Король улыбался, его глаза сверкали. Казалось, происходит странное действо, жизнь уходит из Констанции и возвращается к королю. До недавнего времени бледное лицо короля Витторио порозовело, глаза сверкали, он все чаще улыбался, явно довольный самим собой и жизнью. И странное дело, короля Витториосовершенно не мучили угрызения совести.
«Как все есть, так и должно быть. Самое главное — эта женщина принадлежит мне, — думал король Витторио, расхаживая по гостиной своего загородного дворца. — И она всегда будет моей и никто не сможет забрать ее у меня. Конечно же, просьбы ее ужасны, конечно же, она жестока. А не жесток ли я? Ведь я, король Пьемонта Витторио, нарушаю все принятые в обществе законы, веду себя крайне неприлично. Но я король, — тут же успокаивал себя король Витторио, — и я буду делать то, что мне нравится.

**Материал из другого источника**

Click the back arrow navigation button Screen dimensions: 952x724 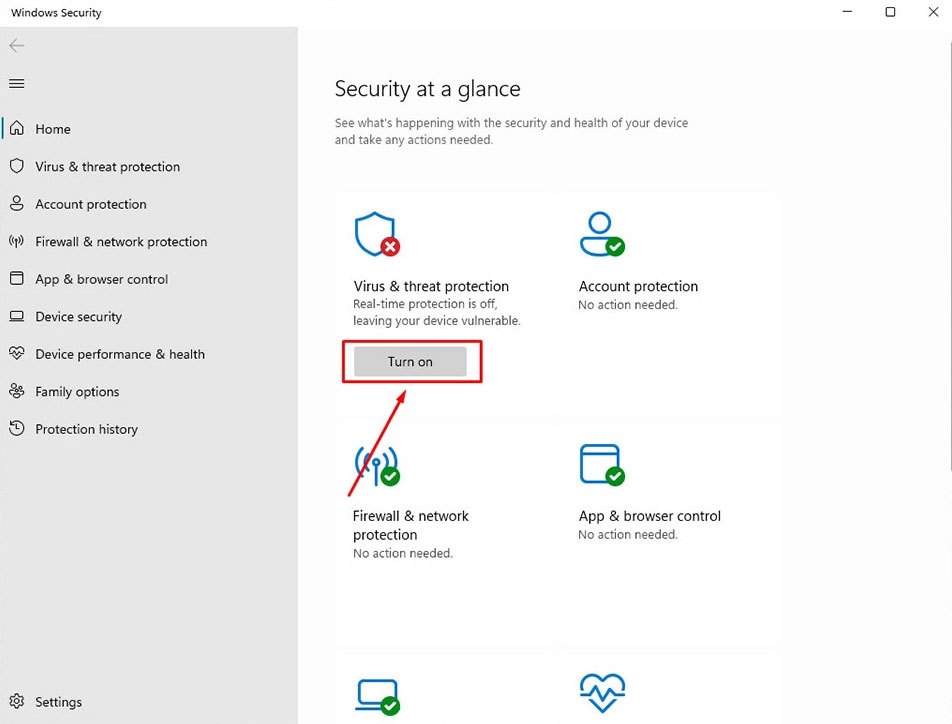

День шел за днем. Граф де Бодуэн был растерян. Он понимал, в чем причина происходящих событий и немилость короля по отношению к его семье. Но он не мог осознать, в чем же заключается его, Армана вина за происходящее.
Однажды утром он шел со служанками по галерее королевского дворца в Риволи, спеша в подсобное помещение, где должна была состояться примерка новых платьев фаворитки короля, его супруги Констанции. Служанки несли манекены, а сам граф де Бодуэн понуро шел впереди.
— Граф де Бодуэн! — послышался раскатистый голос короля Витторио.
Слуги и постельничий короля низко поклонились. Король стоял высоко на галерее и смотрел на своих подчиненных сверху вниз.
— Голубого цвета нет? — осведомился король Витторио, разглядывая манекены, облаченные в розовые и золотистые одежды.
— Так было приказано, — ответил граф де Бодуэн, отводя взгляд.
— Понимаю, даже знаю, кто вам отдал приказание, — бросил сверху король, — а вам не нравится голубой цвет?
Граф де Бодуэн несколько замешкался с ответом, а король Витторио быстро сбежал вниз.
— Я понимаю, что голубой цвет, возможно, вам и не нравится, но мне хочется, чтобы вот это было примерено, — король снял с плеч свой голубой сюртук, отороченный кружевами и украшенныйсверкающими пуговицами с королевским гербом.
— Как вам будет угодно, — ответил граф де Бодуэн, склонив голову.